O SC Braga, apontado como claro favorito, saiu de Fafe eliminado da Taça de Portugal, após uma derrota por 2-1 frente a um adversário da Liga 3.
Mais do que surpresa, o resultado – e depois de perder a final da Taça da Liga para o eterno rival – expõe uma postura pobre, displicente e sem ambição de um clube que insiste em reclamar estatuto de grande no futebol português.
Num estádio cheio e num ambiente de festa, o Fafe mostrou tudo aquilo que faltou aos bracarenses: intensidade, organização e vontade de ganhar.

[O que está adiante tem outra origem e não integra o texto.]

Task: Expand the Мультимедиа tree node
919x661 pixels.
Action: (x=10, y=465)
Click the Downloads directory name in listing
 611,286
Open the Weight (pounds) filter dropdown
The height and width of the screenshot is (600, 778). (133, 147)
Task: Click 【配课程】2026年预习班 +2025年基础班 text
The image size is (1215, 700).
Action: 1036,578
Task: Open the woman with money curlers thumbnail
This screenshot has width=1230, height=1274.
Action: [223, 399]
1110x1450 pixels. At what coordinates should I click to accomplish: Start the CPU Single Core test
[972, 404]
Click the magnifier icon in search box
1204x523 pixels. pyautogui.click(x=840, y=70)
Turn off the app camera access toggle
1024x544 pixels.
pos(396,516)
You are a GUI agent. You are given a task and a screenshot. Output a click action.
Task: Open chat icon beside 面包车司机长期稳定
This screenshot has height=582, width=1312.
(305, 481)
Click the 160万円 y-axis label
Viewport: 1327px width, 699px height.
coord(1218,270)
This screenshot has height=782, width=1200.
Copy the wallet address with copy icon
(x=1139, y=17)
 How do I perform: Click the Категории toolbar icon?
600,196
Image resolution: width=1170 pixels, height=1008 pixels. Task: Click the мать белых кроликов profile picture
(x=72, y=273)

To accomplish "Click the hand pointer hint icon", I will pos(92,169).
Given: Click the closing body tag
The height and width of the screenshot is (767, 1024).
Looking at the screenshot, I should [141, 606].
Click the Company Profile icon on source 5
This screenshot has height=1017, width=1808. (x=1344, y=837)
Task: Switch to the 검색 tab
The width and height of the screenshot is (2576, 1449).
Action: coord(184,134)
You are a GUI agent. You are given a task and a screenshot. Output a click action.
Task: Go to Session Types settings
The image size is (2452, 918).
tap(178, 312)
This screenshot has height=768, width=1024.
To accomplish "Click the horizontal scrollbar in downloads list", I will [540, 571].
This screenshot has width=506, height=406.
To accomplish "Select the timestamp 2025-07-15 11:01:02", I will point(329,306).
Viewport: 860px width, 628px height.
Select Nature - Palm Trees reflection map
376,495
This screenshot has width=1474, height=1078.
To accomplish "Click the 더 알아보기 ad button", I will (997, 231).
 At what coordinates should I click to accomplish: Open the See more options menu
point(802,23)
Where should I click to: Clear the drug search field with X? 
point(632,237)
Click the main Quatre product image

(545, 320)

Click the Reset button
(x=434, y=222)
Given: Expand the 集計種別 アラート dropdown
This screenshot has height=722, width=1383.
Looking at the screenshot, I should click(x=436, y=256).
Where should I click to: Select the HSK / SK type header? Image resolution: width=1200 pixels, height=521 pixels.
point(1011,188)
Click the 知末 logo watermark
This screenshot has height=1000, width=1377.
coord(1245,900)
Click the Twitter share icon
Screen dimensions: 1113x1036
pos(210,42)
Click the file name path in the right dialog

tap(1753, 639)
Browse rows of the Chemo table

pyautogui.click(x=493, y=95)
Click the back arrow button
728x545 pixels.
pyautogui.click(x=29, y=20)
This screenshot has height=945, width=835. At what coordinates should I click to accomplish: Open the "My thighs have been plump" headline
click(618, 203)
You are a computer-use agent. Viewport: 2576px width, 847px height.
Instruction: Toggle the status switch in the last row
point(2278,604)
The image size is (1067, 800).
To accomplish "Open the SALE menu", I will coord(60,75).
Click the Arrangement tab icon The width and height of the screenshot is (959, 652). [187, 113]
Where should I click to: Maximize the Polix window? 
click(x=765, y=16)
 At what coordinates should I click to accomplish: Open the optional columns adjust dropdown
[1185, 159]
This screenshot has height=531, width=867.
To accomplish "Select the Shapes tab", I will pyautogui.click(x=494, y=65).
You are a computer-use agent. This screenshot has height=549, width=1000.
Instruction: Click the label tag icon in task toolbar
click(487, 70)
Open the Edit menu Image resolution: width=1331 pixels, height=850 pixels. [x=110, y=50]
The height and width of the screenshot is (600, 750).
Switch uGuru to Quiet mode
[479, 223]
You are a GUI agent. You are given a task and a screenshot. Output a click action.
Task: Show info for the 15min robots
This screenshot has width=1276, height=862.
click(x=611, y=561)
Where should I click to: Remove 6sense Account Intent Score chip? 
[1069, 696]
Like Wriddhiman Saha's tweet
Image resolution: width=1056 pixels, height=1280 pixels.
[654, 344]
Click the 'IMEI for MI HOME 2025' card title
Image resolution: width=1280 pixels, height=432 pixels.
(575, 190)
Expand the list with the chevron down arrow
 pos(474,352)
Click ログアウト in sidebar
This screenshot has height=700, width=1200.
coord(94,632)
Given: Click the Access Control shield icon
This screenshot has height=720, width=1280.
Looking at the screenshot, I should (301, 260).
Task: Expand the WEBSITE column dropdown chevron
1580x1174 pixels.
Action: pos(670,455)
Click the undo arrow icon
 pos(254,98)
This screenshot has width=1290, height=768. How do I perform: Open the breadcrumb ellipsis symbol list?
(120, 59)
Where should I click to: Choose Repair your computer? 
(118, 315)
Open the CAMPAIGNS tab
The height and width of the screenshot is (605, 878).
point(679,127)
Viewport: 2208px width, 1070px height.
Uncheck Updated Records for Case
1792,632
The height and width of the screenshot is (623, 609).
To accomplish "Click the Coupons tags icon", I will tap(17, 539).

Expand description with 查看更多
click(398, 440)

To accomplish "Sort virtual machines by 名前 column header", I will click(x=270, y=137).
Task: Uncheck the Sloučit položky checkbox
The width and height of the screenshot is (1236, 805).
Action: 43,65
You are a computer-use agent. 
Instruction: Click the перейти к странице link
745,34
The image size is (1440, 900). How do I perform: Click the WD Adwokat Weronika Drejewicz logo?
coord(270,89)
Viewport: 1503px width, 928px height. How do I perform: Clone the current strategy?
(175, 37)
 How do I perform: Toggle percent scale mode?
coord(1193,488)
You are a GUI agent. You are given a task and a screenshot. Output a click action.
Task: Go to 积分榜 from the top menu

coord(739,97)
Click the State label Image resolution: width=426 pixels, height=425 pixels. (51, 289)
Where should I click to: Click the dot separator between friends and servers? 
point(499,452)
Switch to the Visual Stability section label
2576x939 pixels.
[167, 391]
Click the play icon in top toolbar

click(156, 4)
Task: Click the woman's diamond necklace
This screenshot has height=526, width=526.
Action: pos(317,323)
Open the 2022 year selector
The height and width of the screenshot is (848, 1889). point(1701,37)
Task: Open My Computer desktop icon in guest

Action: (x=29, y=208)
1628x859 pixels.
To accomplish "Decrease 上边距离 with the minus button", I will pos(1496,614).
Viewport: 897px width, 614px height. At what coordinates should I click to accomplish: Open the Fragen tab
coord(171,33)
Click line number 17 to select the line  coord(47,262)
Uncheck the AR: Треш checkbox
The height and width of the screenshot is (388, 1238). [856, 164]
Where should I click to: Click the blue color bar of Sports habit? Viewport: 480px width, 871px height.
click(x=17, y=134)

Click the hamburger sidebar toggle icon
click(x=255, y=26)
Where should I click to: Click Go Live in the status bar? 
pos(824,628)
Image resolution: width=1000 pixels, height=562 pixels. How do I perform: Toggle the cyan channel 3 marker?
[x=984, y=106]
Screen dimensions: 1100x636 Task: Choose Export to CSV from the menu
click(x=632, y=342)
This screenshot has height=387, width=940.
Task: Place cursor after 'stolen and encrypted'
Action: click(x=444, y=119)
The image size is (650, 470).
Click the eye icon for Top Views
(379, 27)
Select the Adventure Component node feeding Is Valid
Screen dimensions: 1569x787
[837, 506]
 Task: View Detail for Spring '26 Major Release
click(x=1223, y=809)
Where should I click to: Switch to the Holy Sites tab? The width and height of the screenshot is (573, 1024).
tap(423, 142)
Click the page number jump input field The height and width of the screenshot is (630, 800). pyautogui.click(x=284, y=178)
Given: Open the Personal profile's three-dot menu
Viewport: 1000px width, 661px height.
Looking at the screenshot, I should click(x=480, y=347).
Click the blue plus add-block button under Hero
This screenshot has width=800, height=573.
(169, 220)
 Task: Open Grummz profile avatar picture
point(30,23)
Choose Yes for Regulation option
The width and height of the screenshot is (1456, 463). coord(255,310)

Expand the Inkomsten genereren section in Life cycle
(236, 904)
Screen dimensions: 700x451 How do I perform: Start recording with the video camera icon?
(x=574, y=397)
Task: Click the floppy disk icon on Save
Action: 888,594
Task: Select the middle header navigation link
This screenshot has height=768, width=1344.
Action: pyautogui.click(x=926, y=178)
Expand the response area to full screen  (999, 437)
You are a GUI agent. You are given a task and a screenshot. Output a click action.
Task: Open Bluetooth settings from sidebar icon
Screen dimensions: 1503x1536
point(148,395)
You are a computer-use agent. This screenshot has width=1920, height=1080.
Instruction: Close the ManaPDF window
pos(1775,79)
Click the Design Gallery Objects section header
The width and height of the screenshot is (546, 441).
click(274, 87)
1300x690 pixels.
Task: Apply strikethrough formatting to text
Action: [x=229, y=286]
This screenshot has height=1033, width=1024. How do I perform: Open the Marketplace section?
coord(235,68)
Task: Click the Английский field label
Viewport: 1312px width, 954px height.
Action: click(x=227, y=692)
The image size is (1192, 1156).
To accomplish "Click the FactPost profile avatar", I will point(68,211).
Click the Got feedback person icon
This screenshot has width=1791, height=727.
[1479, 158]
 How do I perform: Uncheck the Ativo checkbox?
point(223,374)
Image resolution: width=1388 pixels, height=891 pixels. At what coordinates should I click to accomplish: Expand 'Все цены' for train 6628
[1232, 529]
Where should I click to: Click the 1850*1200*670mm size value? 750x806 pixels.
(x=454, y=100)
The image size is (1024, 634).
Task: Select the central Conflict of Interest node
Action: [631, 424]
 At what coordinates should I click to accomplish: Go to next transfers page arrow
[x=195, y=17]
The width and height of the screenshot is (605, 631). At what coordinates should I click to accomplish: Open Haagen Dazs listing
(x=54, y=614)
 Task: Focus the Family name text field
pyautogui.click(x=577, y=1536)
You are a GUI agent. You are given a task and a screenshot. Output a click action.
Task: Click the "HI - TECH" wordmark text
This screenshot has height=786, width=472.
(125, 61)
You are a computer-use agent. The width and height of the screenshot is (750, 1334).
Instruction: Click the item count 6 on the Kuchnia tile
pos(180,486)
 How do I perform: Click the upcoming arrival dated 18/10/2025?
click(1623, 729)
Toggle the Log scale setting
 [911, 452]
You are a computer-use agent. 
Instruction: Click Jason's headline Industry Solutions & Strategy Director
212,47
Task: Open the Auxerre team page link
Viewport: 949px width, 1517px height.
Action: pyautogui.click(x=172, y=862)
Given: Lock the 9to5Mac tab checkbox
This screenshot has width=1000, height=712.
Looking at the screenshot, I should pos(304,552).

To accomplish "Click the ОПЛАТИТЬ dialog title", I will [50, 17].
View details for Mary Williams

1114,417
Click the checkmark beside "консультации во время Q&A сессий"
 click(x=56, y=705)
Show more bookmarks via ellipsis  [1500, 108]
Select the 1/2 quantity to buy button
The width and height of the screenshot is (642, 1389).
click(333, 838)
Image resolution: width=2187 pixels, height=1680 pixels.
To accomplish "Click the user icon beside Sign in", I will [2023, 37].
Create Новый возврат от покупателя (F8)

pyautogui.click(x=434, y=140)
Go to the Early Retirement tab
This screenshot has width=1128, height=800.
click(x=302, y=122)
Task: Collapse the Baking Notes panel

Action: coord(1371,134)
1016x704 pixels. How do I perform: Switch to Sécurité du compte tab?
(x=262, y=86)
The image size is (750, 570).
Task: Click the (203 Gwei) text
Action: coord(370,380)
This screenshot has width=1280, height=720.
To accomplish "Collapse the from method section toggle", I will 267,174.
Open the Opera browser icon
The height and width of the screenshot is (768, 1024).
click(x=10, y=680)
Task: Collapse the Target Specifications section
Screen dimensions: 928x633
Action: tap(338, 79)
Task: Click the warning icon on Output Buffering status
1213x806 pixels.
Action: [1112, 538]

O SC Braga entrou desligado, sem agressividade e com uma atitude perigosamente soberba, como se o jogo estivesse ganho antes do apito inicial.
Apesar de um lance isolado de Ricardo Horta, a equipa minhota nunca assumiu o jogo. Circulação lenta, ausência de pressão e uma incapacidade gritante para reagir às dificuldades marcaram uma exibição inaceitável.
Do outro lado, o Fafe cresceu com o jogo e foi premiado com o golo de Paulo Oliveira, ainda antes do intervalo.
No segundo tempo, esperava-se uma resposta forte do Braga. Nunca aconteceu. Pelo contrário, foi o Fafe a controlar o ritmo e a ampliar a vantagem por Carlos Daniel, perante uma defesa passiva e um meio-campo inexistente.
O golo tardio de Dorgeles apenas disfarçou o fracasso.
Para o SC Braga, fica uma eliminação humilhante e a oportunidade de disputar o acesso à final da prova rainha.